Logo Computer scientist,
engineer, and educator
• Articles • Articles about computing • Articles about software development

OpenShift for engineers

This article provides a brief overview of the technical implementation of the OpenShift cloud hosting platform. It assumes no knowledge of OpenShift or cloud computing in general. The article is written mostly for engineers who will develop applications for the OpenShift platform, or support applications running on that platform. There is a bit of a bias towards Java-based applications, because that's where I have most experience. However, the general principles should apply to other languages and technologies.

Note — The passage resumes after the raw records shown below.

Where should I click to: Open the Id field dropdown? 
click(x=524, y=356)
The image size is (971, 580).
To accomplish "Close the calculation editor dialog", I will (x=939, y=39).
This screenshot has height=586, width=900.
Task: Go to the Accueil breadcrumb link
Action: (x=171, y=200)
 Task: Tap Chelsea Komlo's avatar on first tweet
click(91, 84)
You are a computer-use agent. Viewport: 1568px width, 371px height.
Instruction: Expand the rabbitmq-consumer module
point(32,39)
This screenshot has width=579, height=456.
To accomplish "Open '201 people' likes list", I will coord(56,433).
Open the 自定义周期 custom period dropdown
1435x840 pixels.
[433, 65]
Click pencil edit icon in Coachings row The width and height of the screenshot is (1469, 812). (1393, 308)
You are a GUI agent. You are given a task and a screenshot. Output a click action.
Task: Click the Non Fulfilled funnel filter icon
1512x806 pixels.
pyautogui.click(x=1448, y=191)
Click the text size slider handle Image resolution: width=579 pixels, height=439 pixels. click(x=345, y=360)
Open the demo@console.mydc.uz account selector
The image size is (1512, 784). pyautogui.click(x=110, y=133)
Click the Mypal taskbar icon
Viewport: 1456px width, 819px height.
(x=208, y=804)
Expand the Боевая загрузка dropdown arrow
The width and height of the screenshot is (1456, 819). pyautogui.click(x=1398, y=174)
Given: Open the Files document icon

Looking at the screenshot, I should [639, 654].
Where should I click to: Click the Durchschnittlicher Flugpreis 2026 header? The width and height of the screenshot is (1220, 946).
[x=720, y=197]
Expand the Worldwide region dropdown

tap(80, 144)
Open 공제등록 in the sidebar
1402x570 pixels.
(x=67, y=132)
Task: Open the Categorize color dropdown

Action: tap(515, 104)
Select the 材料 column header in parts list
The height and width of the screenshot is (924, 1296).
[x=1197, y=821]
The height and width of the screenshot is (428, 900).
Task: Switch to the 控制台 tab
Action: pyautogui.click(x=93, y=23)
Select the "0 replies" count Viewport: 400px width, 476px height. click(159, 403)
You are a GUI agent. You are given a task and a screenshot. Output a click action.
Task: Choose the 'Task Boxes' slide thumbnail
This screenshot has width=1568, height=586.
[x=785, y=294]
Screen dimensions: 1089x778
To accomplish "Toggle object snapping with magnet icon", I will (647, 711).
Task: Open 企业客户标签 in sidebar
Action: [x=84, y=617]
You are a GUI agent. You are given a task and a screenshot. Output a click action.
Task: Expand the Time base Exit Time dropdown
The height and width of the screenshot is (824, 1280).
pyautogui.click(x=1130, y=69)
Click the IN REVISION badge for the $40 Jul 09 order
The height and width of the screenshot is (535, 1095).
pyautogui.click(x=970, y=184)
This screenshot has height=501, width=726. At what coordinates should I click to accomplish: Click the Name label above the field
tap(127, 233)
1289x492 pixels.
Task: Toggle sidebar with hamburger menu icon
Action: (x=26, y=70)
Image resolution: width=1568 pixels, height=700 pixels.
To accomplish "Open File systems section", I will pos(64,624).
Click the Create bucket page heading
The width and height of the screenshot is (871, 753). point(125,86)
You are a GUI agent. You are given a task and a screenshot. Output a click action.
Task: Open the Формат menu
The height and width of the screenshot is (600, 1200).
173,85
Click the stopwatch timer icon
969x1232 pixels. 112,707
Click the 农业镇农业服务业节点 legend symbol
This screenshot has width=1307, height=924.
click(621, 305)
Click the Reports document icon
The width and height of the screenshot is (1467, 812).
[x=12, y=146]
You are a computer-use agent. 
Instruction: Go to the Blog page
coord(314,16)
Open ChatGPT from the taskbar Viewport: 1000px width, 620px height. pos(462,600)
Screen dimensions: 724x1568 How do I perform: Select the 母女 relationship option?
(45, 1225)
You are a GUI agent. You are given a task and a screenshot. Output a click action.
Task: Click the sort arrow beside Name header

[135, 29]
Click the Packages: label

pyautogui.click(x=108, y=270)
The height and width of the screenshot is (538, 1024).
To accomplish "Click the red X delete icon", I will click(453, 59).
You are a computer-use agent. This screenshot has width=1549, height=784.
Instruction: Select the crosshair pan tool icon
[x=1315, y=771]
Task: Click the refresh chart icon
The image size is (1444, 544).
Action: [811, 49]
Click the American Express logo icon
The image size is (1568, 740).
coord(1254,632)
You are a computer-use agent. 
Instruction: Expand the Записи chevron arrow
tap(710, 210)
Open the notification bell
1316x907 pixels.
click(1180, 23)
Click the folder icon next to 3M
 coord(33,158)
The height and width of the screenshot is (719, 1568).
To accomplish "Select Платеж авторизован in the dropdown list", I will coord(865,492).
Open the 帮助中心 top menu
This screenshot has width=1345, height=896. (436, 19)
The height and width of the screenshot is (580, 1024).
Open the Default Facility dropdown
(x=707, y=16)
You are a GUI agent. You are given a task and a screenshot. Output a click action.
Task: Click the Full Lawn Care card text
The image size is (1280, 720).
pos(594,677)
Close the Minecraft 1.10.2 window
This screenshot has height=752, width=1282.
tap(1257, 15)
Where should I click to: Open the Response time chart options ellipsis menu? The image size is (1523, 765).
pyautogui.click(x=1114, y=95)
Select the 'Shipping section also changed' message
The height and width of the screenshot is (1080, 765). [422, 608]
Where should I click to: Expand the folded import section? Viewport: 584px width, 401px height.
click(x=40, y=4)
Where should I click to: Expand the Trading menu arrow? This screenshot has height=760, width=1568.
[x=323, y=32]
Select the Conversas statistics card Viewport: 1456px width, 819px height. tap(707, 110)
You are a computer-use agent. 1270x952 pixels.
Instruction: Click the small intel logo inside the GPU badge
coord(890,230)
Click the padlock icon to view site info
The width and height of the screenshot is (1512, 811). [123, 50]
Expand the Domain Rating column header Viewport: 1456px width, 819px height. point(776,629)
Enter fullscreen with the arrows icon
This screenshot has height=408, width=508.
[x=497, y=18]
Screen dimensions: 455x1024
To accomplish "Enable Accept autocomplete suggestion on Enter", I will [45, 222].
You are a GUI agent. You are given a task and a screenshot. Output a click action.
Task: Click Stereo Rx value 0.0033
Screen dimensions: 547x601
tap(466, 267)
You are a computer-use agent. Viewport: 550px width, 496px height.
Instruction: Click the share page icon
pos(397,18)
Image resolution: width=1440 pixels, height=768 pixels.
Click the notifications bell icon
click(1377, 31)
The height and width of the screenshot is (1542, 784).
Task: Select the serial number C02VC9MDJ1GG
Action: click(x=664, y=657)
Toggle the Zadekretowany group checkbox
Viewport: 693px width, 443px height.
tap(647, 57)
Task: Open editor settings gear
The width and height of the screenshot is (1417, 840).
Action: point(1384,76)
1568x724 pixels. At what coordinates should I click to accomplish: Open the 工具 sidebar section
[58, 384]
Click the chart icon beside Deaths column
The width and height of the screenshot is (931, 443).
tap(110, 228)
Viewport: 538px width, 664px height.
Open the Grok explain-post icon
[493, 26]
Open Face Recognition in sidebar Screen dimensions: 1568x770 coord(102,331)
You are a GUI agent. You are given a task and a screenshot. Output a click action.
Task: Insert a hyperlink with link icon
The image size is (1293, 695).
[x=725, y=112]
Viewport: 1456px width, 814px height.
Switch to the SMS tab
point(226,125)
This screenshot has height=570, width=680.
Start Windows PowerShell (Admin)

Cloud computing — an engineer's perspective

What is this cloud thing, anyway?

Cloud computing is all about providing managed services to subscribers. The idea is not new in its concept — businesses have been managing computing hardware and software for their customers for decades. What is new is that recent enormous increases in Internet bandwidth mean that a group of service can be hosted in some central location, perhaps distant not only from the end users of those services, but also from the businesses that will provision them with applications and data.

Cloud services do not usually provide complete, packaged applications. There are notable exceptions, of course — Google Docs is a service that provides a set of document management applications, with related document storage. Most cloud services, however, provide some sort of hosting environment, on which a subscriber can deploy custom applications. Very broadly, it has become common to divide cloud service offerings into two basic types: infrastructure-as-a-service (IaaS) and platform-as-a-service (PaaS). Broadly, OpenShift is a PaaS service.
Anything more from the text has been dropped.